-- Begin Provided passage --

One Prime Minister ended up losing his life and another almost spent the rest of it behind bars despite thinking they covered all the bases for having the right man for Pakistan’s top job: Army chief

Pakistani media have reported Imran Khan was wary of General Syed Asim Munir’s appointment as the army chief.
November has been the most crucial month in Pakistan’s political calendar every three years since 2007. It is the time when the new army chiefs have taken office or have had their tenures extended. In most democratic countries, these are routine processes and often go unnoticed but not in Pakistan.
The appointments of army chiefs have backfired even when politicians assumed they had covered all the bases. At least two prime ministers, Zulfikar Ali Bhutto, and Nawaz Sharif, thought they were playing it safe by superseding officers to have army chiefs they believed would be harmless. But they ended up paying dearly.
Bhutto chose Zia-ul-Haq as the Pakistan army chief, superseding seven officers assuming he was incapable of mounting a coup. Zia was a refugee from India from the so-called non-martial farming Arian community unlike his four predecessors, who were Pathans and a Rajput. The British-designated ‘martial races’ such as Pathans, Rajputs, and Jats have been the mainstay of Pakistan’s army.
Zia cultivated the image of being the least ambitious general with no base of his own. He also was not from the Pothwar region, where a bulk of Pakistani soldiers has traditionally been recruited from. Politicians have been disinclined to have Pakistan army chiefs from the region due to coup fears. Generals from the region are expected to have the support within the army ranks needed to effectively to mount a coup.

-- End Provided passage --

▸ **Given exercise A**
In the passage on Pakistan's army chief appointments, how many officers did Bhutto supersede to choose Zia-ul-Haq?
▸ **Given exercise B**
Write a continuation of the passage on Pakistan's army chief appointments, starting after its last sentence.

-- Begin Material shown --

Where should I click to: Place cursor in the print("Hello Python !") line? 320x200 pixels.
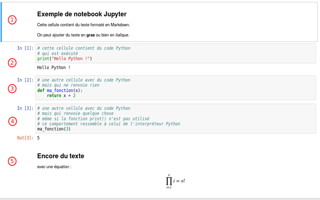[64, 59]
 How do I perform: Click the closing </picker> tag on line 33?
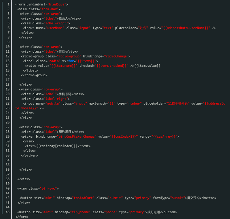tap(29, 155)
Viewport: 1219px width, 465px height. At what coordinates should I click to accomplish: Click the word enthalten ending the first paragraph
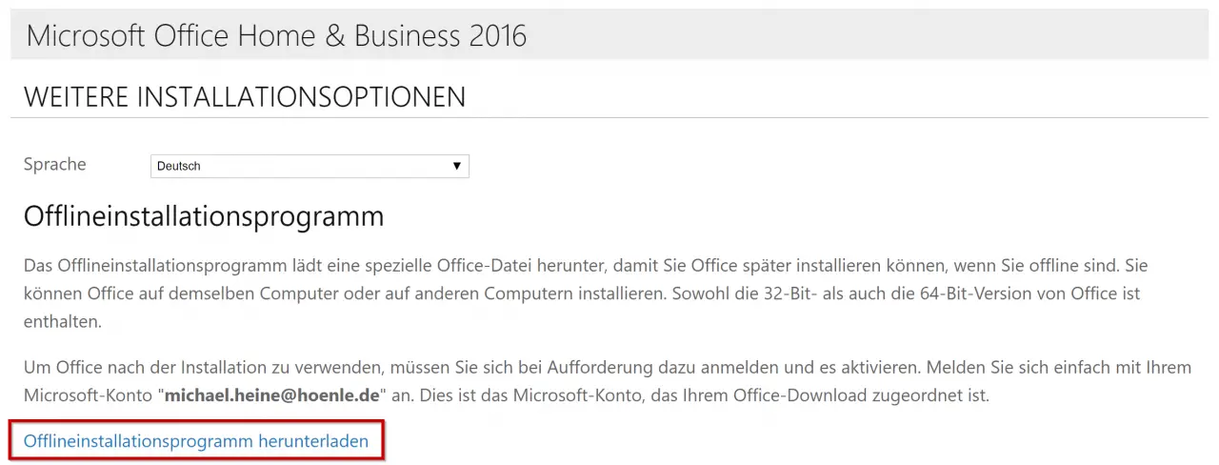click(x=62, y=323)
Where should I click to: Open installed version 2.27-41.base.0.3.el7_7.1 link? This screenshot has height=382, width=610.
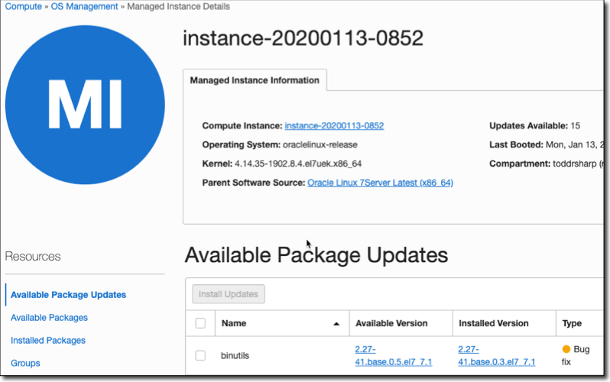tap(496, 355)
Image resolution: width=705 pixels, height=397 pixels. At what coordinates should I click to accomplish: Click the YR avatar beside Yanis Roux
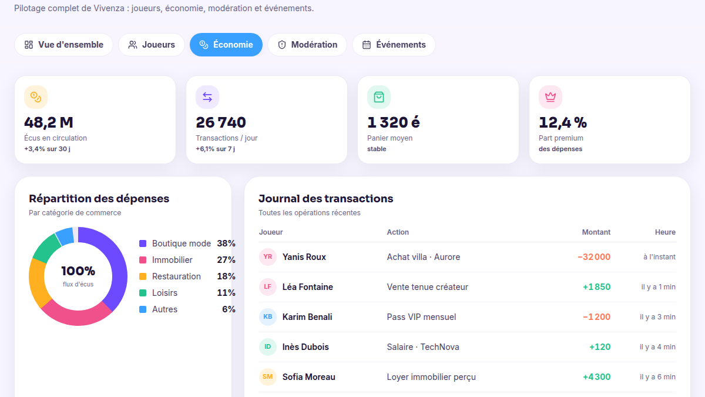(268, 257)
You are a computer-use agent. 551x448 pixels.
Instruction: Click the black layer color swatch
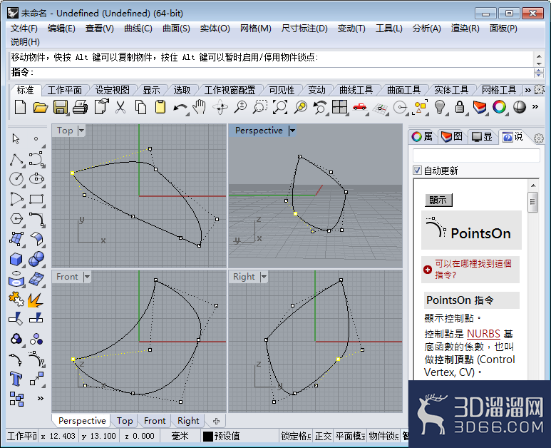[208, 437]
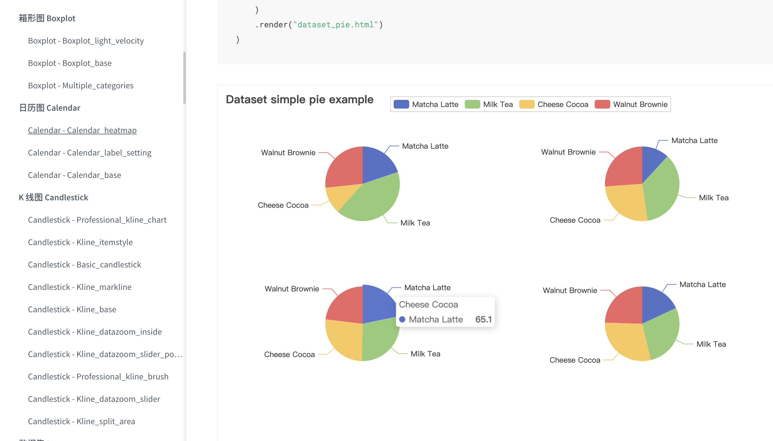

-- End Material shown --

▸ **Final answer A**
Seven

▸ **Final answer B**
None of these calculations worked. Zia, who was born in Jalandhar and educated at Delhi’s St Stephen’s College, proved Bhutto wrong and how. He deposed Bhutto within a year of becoming the Pakistan army chief in 1977. Bhutto was later put on a questionable trial on trumped-up charges and executed two years later in 1979.
Sharif repeated the mistake Bhutto made by picking Pervez Musharraf as the army chief for similar reasons. Musharraf, also a refugee from India, was named the Pakistan army chief in 1998 superseding two officers.
Musharraf would depose and jail Sharif a year after becoming the chief. Sharif chose to go into exile after he was sentenced to life for preventing Musharraf’s plane from landing in Pakistan after dismissing the general before the 1999 coup.
Other Prime Ministers like Benazir Bhutto and most recently Iman Khan have had their tenures cut short for rubbing the wrong way the country’s powerful military, which has ruled Pakistan for over three of the seven decades of its existence.
Khan’s now-scrapped march on the capital Islamabad demanding snap polls was seen as part of his attempt to prevent a 14-party coalition government of almost all major parties from naming Pakistan army chief Qamar Javed Bajwa’s successor. He vowed not to let Prime Minister Shehbaz Sharif pick the successor, claiming it will not be done on merit.
Shehbaz Sharif named General Syed Asim Munir the chief days before Bajwa’s retirement, ending much speculation over the position as Khan backed off. Munir’s stint as the Inter-Services Intelligence (ISI) chief ended prematurely within a year after he reportedly fell out with Khan, the then Prime Minister.
Bajwa, who in October announced he will retire a month later and ended speculation that he will seek a third term, got an extension for his second three-year term in 2019 as the head of the world’s sixth-largest army.
Lieutenant-General Nadeem Anjum, the current head of shadowy ISI, claimed in October that Khan unsuccessfully offered Bajwa a ‘lifetime extension’ when the former prime minister faced ouster in March. Anjum made the comments at a rare public appearance for an unprecedented news conference last week.
Anjum rejected Khan’s criticism of the military for plotting his removal in April and backing his opponents. He linked it to their refusal to do illegal or unconstitutional things at Khan’s behest.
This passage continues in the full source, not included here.